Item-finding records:
------------------------
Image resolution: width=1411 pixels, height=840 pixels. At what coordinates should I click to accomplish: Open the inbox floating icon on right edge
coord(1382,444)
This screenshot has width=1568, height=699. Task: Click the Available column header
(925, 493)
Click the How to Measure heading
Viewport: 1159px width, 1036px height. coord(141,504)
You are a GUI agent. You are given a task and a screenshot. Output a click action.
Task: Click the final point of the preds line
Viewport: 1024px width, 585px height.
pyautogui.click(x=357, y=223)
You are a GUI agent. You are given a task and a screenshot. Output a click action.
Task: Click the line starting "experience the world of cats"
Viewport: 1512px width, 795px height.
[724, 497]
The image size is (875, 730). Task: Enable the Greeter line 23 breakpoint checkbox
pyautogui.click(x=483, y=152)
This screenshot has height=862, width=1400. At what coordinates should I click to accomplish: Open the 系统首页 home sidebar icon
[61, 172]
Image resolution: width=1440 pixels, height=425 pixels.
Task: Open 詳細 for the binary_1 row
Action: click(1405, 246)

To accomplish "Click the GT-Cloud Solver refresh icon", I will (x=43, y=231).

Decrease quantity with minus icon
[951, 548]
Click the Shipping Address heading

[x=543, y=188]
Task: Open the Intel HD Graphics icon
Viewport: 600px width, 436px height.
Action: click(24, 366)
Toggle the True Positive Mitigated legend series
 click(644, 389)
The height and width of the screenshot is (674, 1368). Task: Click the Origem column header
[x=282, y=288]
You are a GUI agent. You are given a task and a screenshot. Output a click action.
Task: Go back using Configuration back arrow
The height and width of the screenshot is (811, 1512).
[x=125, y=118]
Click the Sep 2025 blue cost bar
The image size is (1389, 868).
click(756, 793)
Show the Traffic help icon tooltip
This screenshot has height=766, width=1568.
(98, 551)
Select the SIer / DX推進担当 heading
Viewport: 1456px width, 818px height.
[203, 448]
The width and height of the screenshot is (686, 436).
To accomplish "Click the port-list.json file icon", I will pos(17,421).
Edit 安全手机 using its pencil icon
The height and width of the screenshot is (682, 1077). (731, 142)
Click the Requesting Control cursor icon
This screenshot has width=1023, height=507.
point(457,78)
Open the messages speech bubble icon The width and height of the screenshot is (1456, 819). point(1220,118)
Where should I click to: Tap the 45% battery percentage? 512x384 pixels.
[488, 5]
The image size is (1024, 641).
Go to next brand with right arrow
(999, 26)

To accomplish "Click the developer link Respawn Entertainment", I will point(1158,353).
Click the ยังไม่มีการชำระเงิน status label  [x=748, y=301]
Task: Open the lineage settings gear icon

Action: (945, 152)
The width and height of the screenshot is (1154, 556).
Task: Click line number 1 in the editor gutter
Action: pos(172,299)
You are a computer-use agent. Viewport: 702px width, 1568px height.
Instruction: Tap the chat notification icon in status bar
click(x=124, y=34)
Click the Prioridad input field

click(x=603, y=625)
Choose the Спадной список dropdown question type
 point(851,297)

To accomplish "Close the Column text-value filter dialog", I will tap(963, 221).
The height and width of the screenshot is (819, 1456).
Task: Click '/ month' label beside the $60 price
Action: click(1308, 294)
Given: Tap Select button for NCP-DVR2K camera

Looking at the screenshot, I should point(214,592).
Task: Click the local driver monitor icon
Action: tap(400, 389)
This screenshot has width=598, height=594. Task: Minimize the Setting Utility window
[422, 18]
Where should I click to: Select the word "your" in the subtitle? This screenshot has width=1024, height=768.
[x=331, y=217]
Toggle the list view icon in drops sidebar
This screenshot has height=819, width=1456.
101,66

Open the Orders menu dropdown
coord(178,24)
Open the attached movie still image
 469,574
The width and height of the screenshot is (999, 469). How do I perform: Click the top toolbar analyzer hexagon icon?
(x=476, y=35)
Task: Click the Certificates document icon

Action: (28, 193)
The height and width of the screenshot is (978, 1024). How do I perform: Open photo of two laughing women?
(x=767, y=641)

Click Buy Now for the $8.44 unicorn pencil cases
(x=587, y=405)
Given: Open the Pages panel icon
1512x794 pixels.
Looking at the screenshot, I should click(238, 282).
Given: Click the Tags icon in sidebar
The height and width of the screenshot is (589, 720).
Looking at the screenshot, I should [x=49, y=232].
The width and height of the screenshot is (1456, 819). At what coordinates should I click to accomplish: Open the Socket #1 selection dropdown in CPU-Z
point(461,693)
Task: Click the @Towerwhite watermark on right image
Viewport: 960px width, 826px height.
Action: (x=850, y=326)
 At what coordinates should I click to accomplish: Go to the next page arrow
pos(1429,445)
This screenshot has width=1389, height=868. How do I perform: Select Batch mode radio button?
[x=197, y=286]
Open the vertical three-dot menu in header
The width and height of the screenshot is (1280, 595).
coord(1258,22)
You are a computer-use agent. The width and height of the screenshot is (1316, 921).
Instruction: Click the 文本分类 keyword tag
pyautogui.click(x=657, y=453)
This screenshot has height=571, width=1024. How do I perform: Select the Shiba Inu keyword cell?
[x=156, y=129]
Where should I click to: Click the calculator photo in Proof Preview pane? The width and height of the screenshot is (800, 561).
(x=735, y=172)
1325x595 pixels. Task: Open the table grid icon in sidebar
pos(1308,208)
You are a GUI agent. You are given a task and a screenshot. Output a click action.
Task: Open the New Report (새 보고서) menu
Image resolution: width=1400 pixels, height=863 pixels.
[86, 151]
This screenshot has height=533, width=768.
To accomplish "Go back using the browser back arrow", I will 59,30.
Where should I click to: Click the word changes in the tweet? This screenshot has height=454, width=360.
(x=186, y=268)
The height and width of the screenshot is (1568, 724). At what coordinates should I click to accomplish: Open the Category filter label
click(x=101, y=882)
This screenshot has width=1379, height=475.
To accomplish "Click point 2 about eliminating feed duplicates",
------------------------
Reproduce the entire listing above word for word, from its first line through its last.

* _OUTPUT FOR THIS TASK_:
Image resolution: width=1411 pixels, height=840 pixels. At what coordinates should I click to accomplish: Open the inbox floating icon on right edge
coord(1382,444)
This screenshot has width=1568, height=699. Task: Click the Available column header
(925, 493)
Click the How to Measure heading
Viewport: 1159px width, 1036px height. coord(141,504)
You are a GUI agent. You are given a task and a screenshot. Output a click action.
Task: Click the final point of the preds line
Viewport: 1024px width, 585px height.
pyautogui.click(x=357, y=223)
You are a GUI agent. You are given a task and a screenshot. Output a click action.
Task: Click the line starting "experience the world of cats"
Viewport: 1512px width, 795px height.
[724, 497]
The image size is (875, 730). Task: Enable the Greeter line 23 breakpoint checkbox
pyautogui.click(x=483, y=152)
This screenshot has height=862, width=1400. At what coordinates should I click to accomplish: Open the 系统首页 home sidebar icon
[61, 172]
Image resolution: width=1440 pixels, height=425 pixels.
Task: Open 詳細 for the binary_1 row
Action: click(1405, 246)

To accomplish "Click the GT-Cloud Solver refresh icon", I will (x=43, y=231).

Decrease quantity with minus icon
[951, 548]
Click the Shipping Address heading

[x=543, y=188]
Task: Open the Intel HD Graphics icon
Viewport: 600px width, 436px height.
Action: click(24, 366)
Toggle the True Positive Mitigated legend series
 click(644, 389)
The height and width of the screenshot is (674, 1368). Task: Click the Origem column header
[x=282, y=288]
You are a GUI agent. You are given a task and a screenshot. Output a click action.
Task: Go back using Configuration back arrow
The height and width of the screenshot is (811, 1512).
[x=125, y=118]
Click the Sep 2025 blue cost bar
The image size is (1389, 868).
click(756, 793)
Show the Traffic help icon tooltip
This screenshot has height=766, width=1568.
(98, 551)
Select the SIer / DX推進担当 heading
Viewport: 1456px width, 818px height.
[203, 448]
The width and height of the screenshot is (686, 436).
To accomplish "Click the port-list.json file icon", I will pos(17,421).
Edit 安全手机 using its pencil icon
The height and width of the screenshot is (682, 1077). (731, 142)
Click the Requesting Control cursor icon
This screenshot has width=1023, height=507.
point(457,78)
Open the messages speech bubble icon The width and height of the screenshot is (1456, 819). point(1220,118)
Where should I click to: Tap the 45% battery percentage? 512x384 pixels.
[488, 5]
The image size is (1024, 641).
Go to next brand with right arrow
(999, 26)

To accomplish "Click the developer link Respawn Entertainment", I will point(1158,353).
Click the ยังไม่มีการชำระเงิน status label  [x=748, y=301]
Task: Open the lineage settings gear icon

Action: (945, 152)
The width and height of the screenshot is (1154, 556).
Task: Click line number 1 in the editor gutter
Action: pos(172,299)
You are a computer-use agent. Viewport: 702px width, 1568px height.
Instruction: Tap the chat notification icon in status bar
click(x=124, y=34)
Click the Prioridad input field

click(x=603, y=625)
Choose the Спадной список dropdown question type
 point(851,297)

To accomplish "Close the Column text-value filter dialog", I will tap(963, 221).
The height and width of the screenshot is (819, 1456).
Task: Click '/ month' label beside the $60 price
Action: click(1308, 294)
Given: Tap Select button for NCP-DVR2K camera

Looking at the screenshot, I should point(214,592).
Task: Click the local driver monitor icon
Action: tap(400, 389)
This screenshot has width=598, height=594. Task: Minimize the Setting Utility window
[422, 18]
Where should I click to: Select the word "your" in the subtitle? This screenshot has width=1024, height=768.
[x=331, y=217]
Toggle the list view icon in drops sidebar
This screenshot has height=819, width=1456.
101,66

Open the Orders menu dropdown
coord(178,24)
Open the attached movie still image
 469,574
The width and height of the screenshot is (999, 469). How do I perform: Click the top toolbar analyzer hexagon icon?
(x=476, y=35)
Task: Click the Certificates document icon

Action: (28, 193)
The height and width of the screenshot is (978, 1024). How do I perform: Open photo of two laughing women?
(x=767, y=641)

Click Buy Now for the $8.44 unicorn pencil cases
(x=587, y=405)
Given: Open the Pages panel icon
1512x794 pixels.
Looking at the screenshot, I should click(238, 282).
Given: Click the Tags icon in sidebar
The height and width of the screenshot is (589, 720).
Looking at the screenshot, I should [x=49, y=232].
The width and height of the screenshot is (1456, 819). At what coordinates should I click to accomplish: Open the Socket #1 selection dropdown in CPU-Z
point(461,693)
Task: Click the @Towerwhite watermark on right image
Viewport: 960px width, 826px height.
Action: (x=850, y=326)
 At what coordinates should I click to accomplish: Go to the next page arrow
pos(1429,445)
This screenshot has width=1389, height=868. How do I perform: Select Batch mode radio button?
[x=197, y=286]
Open the vertical three-dot menu in header
The width and height of the screenshot is (1280, 595).
coord(1258,22)
You are a computer-use agent. The width and height of the screenshot is (1316, 921).
Instruction: Click the 文本分类 keyword tag
pyautogui.click(x=657, y=453)
This screenshot has height=571, width=1024. How do I perform: Select the Shiba Inu keyword cell?
[x=156, y=129]
Where should I click to: Click the calculator photo in Proof Preview pane? The width and height of the screenshot is (800, 561).
(x=735, y=172)
1325x595 pixels. Task: Open the table grid icon in sidebar
pos(1308,208)
You are a GUI agent. You are given a task and a screenshot. Output a click action.
Task: Open the New Report (새 보고서) menu
Image resolution: width=1400 pixels, height=863 pixels.
[86, 151]
This screenshot has height=533, width=768.
To accomplish "Go back using the browser back arrow", I will 59,30.
Where should I click to: Click the word changes in the tweet? This screenshot has height=454, width=360.
(x=186, y=268)
The height and width of the screenshot is (1568, 724). At what coordinates should I click to accomplish: Open the Category filter label
click(x=101, y=882)
This screenshot has width=1379, height=475.
To accomplish "Click point 2 about eliminating feed duplicates",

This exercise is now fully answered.